• **WORK REQUEST**: Below is a listing; retype exactly the lines between the one containing "Eduline (393, 1466)" and the one containing "info@aklev.de (736, 1630)", inclusive, minus the pictures.

___ DATA RECORDS ___

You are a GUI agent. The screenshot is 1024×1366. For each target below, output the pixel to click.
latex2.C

___
___ DATA RECORDS ___

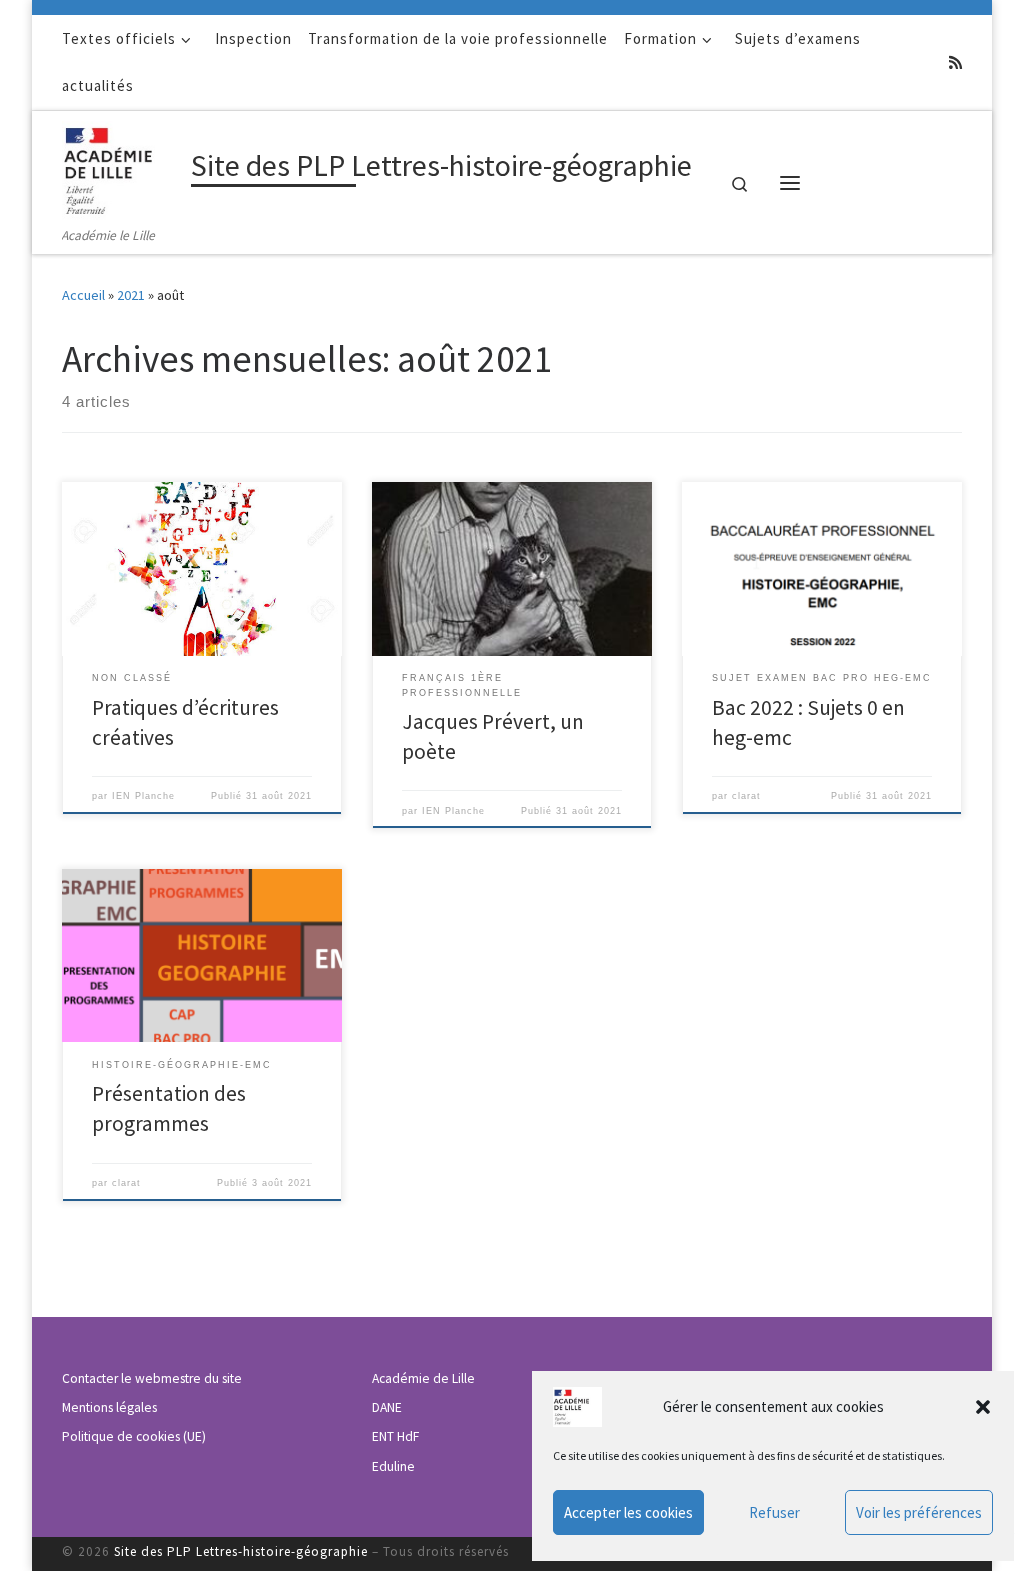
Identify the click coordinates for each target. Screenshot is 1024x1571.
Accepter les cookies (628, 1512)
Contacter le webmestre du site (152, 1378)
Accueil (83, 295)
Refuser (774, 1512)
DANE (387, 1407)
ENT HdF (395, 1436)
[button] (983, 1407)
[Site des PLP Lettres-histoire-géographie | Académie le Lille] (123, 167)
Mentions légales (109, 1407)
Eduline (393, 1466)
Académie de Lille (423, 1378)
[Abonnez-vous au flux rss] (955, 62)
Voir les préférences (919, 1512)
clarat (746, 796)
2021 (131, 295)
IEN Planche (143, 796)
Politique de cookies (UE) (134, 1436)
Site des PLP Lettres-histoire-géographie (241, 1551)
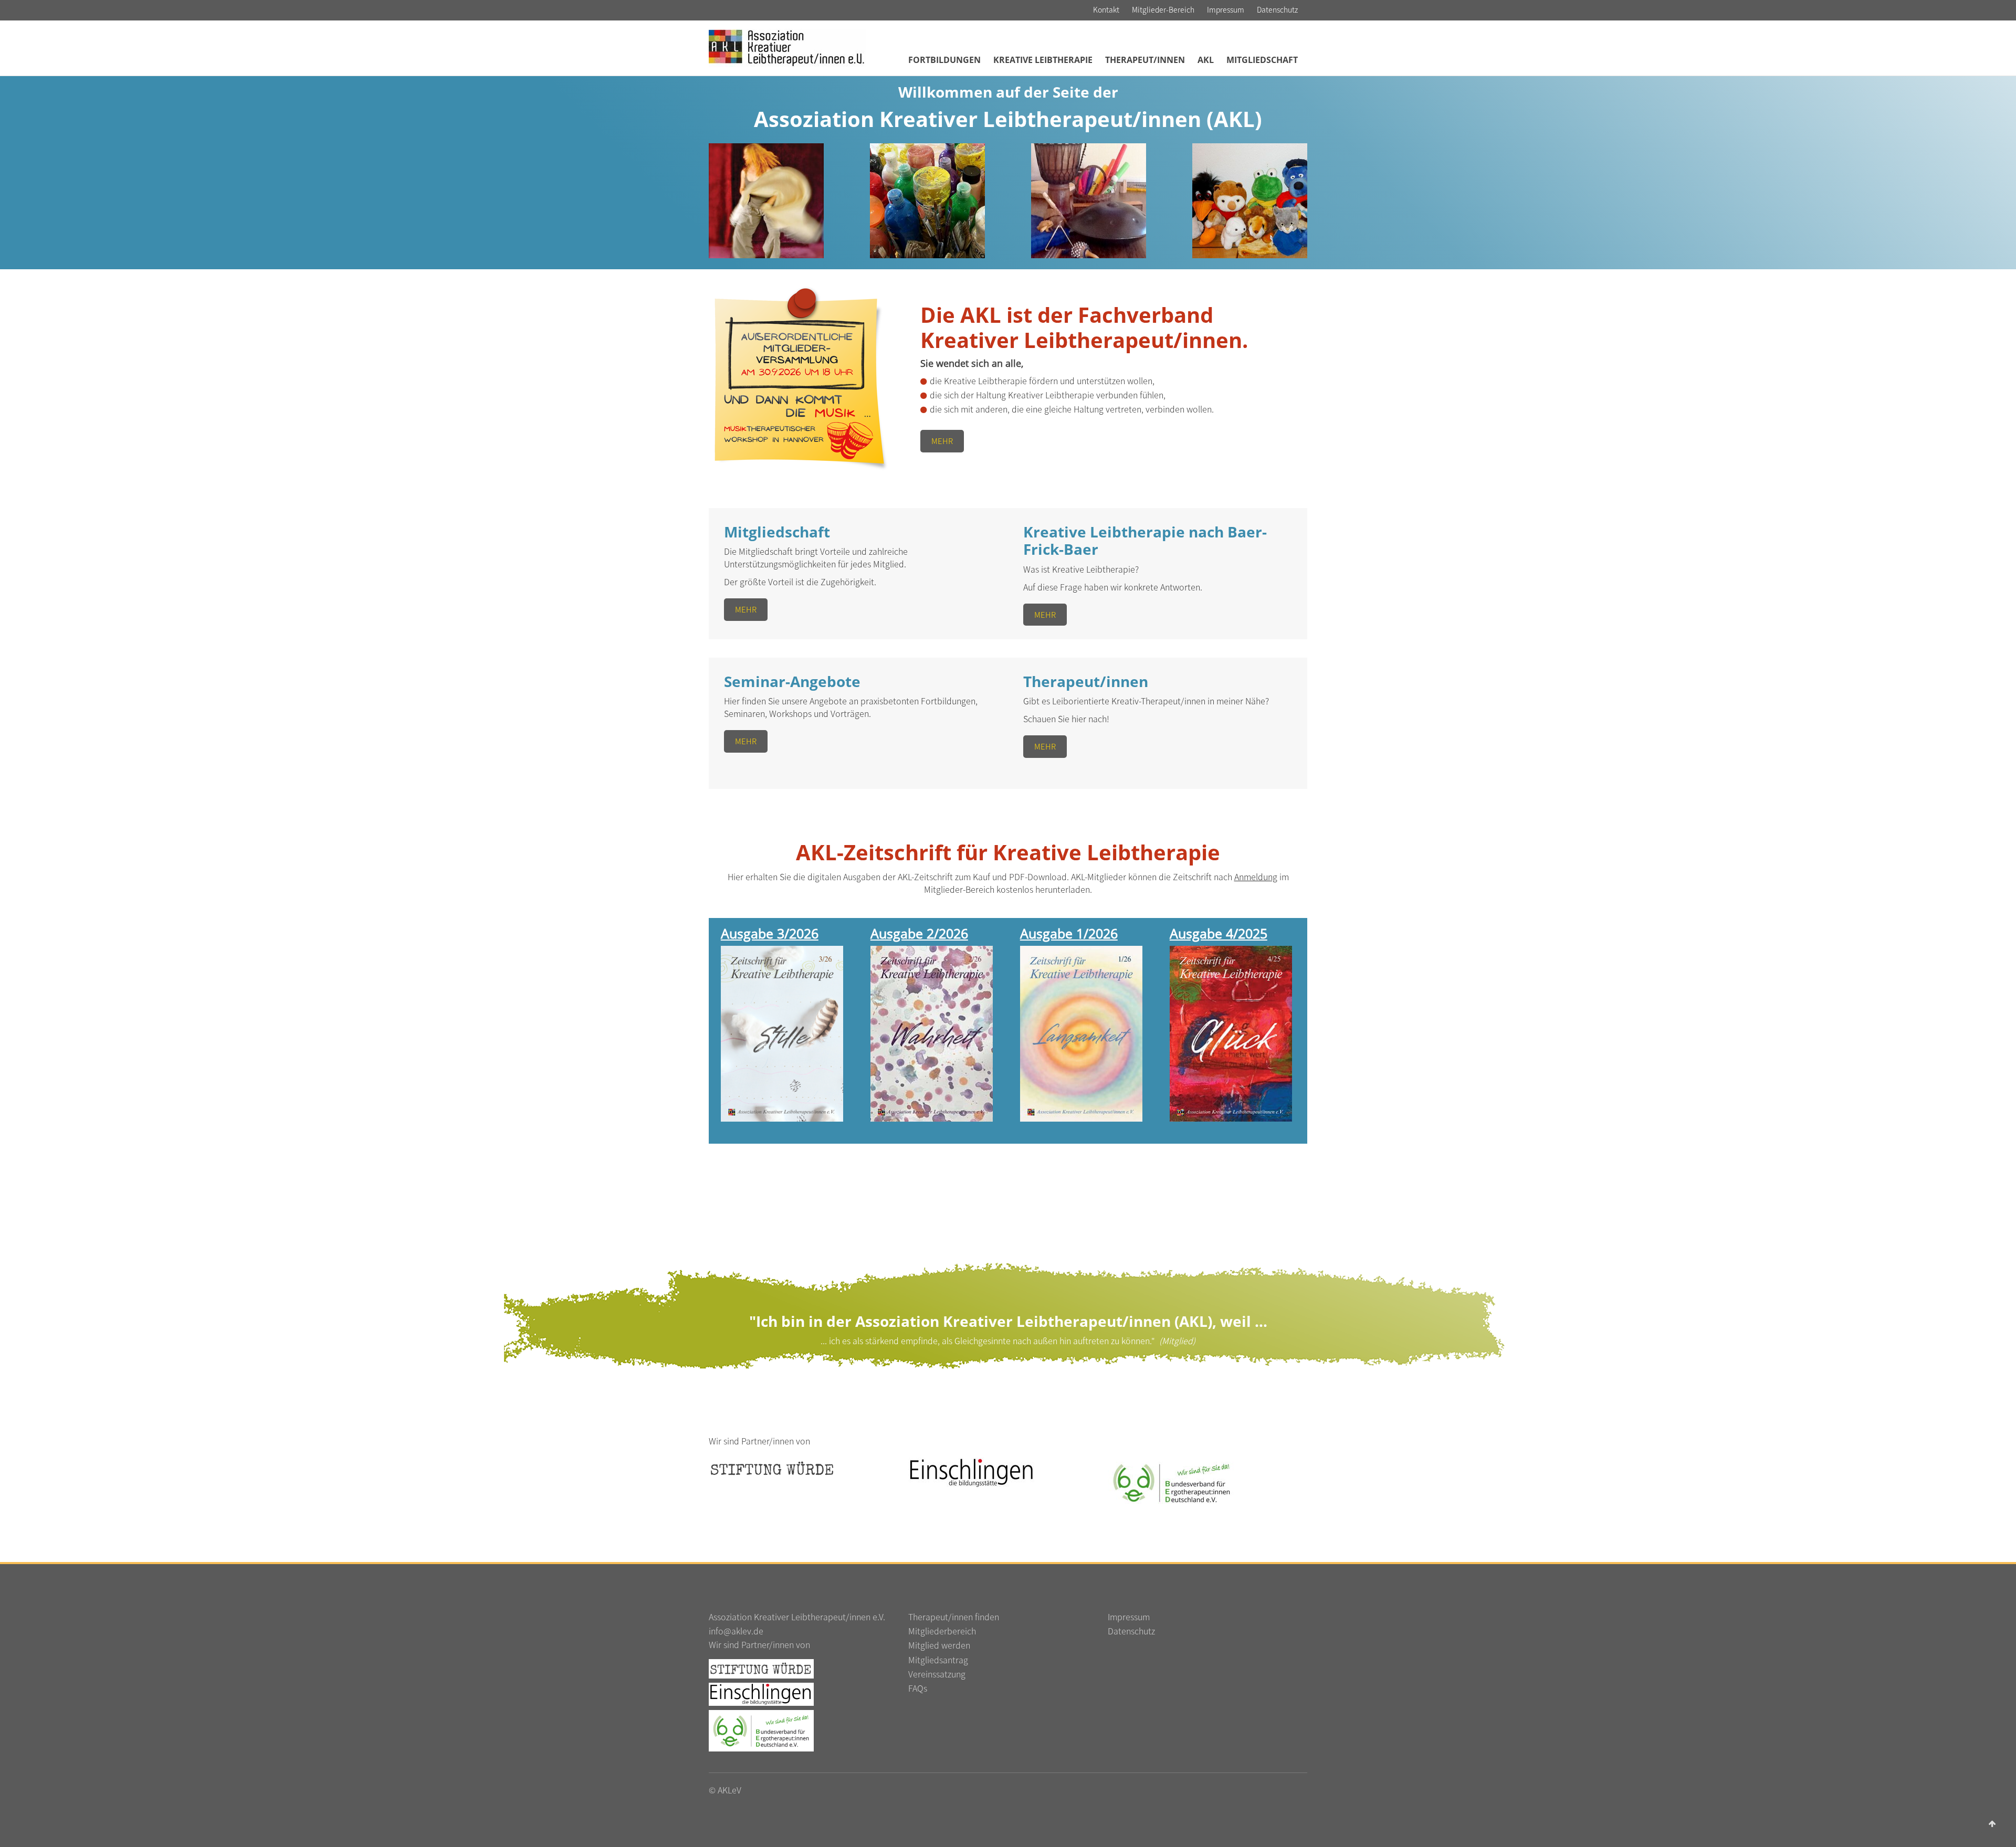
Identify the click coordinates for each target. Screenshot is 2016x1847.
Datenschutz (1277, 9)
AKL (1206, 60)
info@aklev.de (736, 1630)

___

• **ANSWER FOR THIS EXERCISE**:
Eduline (393, 1466)
Académie de Lille (423, 1378)
[Abonnez-vous au flux rss] (955, 62)
Voir les préférences (919, 1512)
clarat (746, 796)
2021 (131, 295)
IEN Planche (143, 796)
Politique de cookies (UE) (134, 1436)
Site des PLP Lettres-histoire-géographie (241, 1551)
Identify the click coordinates for each target. Screenshot is 2016x1847.
Datenschutz (1277, 9)
AKL (1206, 60)
info@aklev.de (736, 1630)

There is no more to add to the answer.